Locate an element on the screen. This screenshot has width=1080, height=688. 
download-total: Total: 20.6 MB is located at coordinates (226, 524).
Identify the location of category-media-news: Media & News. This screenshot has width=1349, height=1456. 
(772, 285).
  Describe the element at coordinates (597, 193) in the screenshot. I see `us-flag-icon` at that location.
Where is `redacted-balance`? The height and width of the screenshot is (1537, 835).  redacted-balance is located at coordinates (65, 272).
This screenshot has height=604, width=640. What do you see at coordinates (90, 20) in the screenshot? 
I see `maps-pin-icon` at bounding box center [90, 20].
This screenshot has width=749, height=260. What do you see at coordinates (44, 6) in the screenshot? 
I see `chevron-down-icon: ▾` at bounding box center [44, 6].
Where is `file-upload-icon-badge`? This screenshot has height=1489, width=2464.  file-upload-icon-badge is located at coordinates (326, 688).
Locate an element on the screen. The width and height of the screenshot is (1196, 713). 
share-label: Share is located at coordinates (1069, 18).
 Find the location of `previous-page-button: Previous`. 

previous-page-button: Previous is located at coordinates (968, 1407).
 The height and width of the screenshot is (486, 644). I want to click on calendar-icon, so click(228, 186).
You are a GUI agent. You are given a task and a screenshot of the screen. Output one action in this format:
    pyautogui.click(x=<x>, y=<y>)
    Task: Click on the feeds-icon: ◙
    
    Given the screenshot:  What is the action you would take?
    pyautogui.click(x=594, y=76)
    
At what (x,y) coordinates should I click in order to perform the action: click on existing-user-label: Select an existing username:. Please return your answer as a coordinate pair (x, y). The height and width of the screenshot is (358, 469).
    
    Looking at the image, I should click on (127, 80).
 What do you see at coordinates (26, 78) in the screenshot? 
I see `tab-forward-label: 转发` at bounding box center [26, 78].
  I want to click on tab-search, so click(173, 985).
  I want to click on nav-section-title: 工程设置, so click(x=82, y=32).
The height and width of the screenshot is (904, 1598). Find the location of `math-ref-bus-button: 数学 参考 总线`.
------
▶ **YOUR ASSIGNMENT**
Copy all of the records above word for word, changing nothing.

▶ **ANSWER BOX**
Locate an element on the screen. This screenshot has width=1080, height=688. 
download-total: Total: 20.6 MB is located at coordinates (226, 524).
Identify the location of category-media-news: Media & News. This screenshot has width=1349, height=1456. 
(772, 285).
  Describe the element at coordinates (597, 193) in the screenshot. I see `us-flag-icon` at that location.
Where is `redacted-balance`? The height and width of the screenshot is (1537, 835).  redacted-balance is located at coordinates (65, 272).
This screenshot has height=604, width=640. What do you see at coordinates (90, 20) in the screenshot? 
I see `maps-pin-icon` at bounding box center [90, 20].
This screenshot has width=749, height=260. What do you see at coordinates (44, 6) in the screenshot? 
I see `chevron-down-icon: ▾` at bounding box center [44, 6].
Where is `file-upload-icon-badge`? This screenshot has height=1489, width=2464.  file-upload-icon-badge is located at coordinates (326, 688).
Locate an element on the screen. The width and height of the screenshot is (1196, 713). 
share-label: Share is located at coordinates (1069, 18).
 Find the location of `previous-page-button: Previous`. 

previous-page-button: Previous is located at coordinates (968, 1407).
 The height and width of the screenshot is (486, 644). I want to click on calendar-icon, so click(228, 186).
You are a GUI agent. You are given a task and a screenshot of the screen. Output one action in this format:
    pyautogui.click(x=<x>, y=<y>)
    Task: Click on the feeds-icon: ◙
    
    Given the screenshot:  What is the action you would take?
    pyautogui.click(x=594, y=76)
    
At what (x,y) coordinates should I click in order to perform the action: click on existing-user-label: Select an existing username:. Please return your answer as a coordinate pair (x, y). The height and width of the screenshot is (358, 469).
    
    Looking at the image, I should click on (127, 80).
 What do you see at coordinates (26, 78) in the screenshot? 
I see `tab-forward-label: 转发` at bounding box center [26, 78].
  I want to click on tab-search, so click(173, 985).
  I want to click on nav-section-title: 工程设置, so click(x=82, y=32).
The height and width of the screenshot is (904, 1598). Find the location of `math-ref-bus-button: 数学 参考 总线`.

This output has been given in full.